> **Information supplied**

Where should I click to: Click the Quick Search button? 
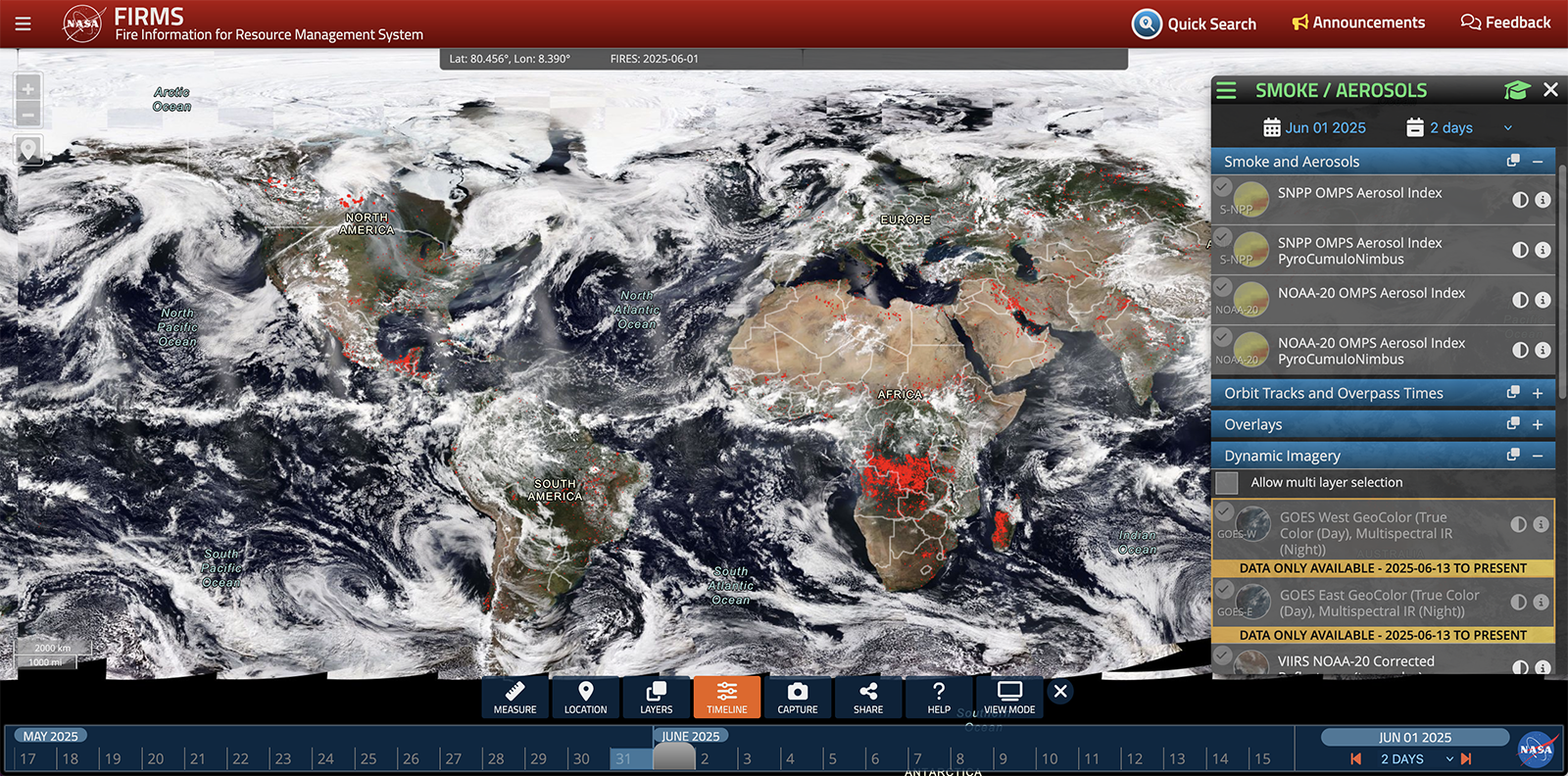pos(1195,24)
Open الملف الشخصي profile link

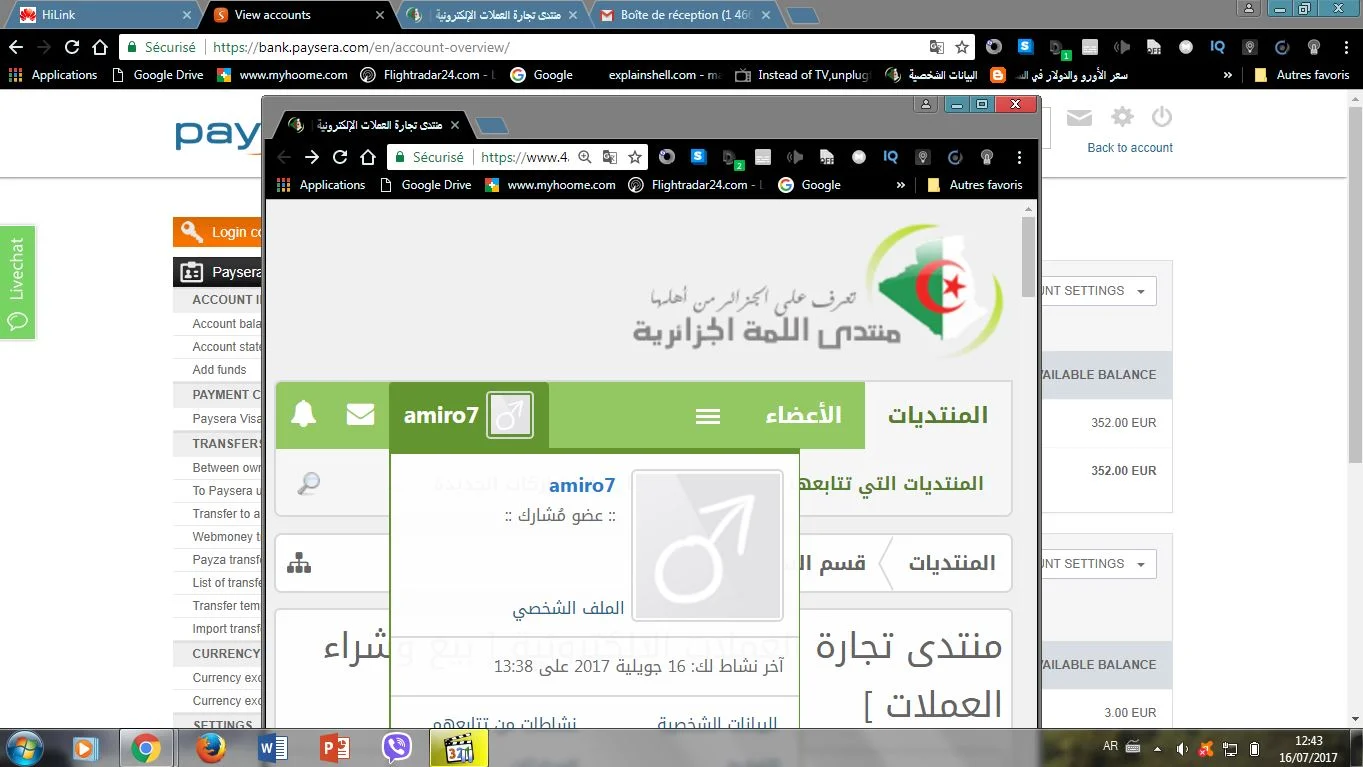tap(568, 608)
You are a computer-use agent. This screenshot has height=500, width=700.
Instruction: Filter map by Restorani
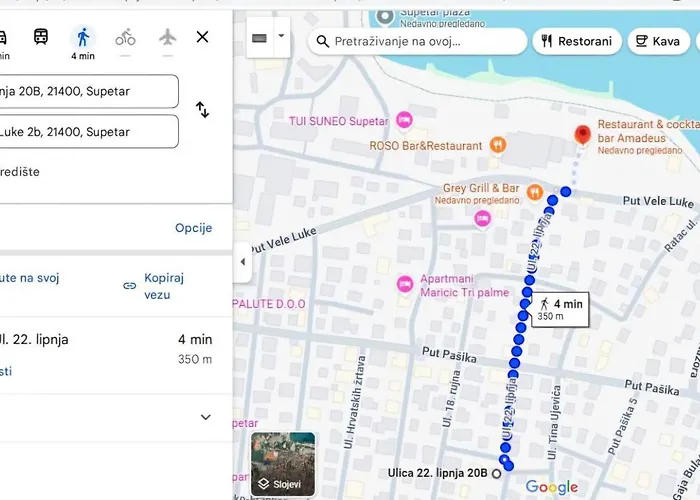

> **Task requirements**
Pick out every line of the listing above that contains the string "Restorani", matching case exactly.

> **Result of the task**
Instruction: Filter map by Restorani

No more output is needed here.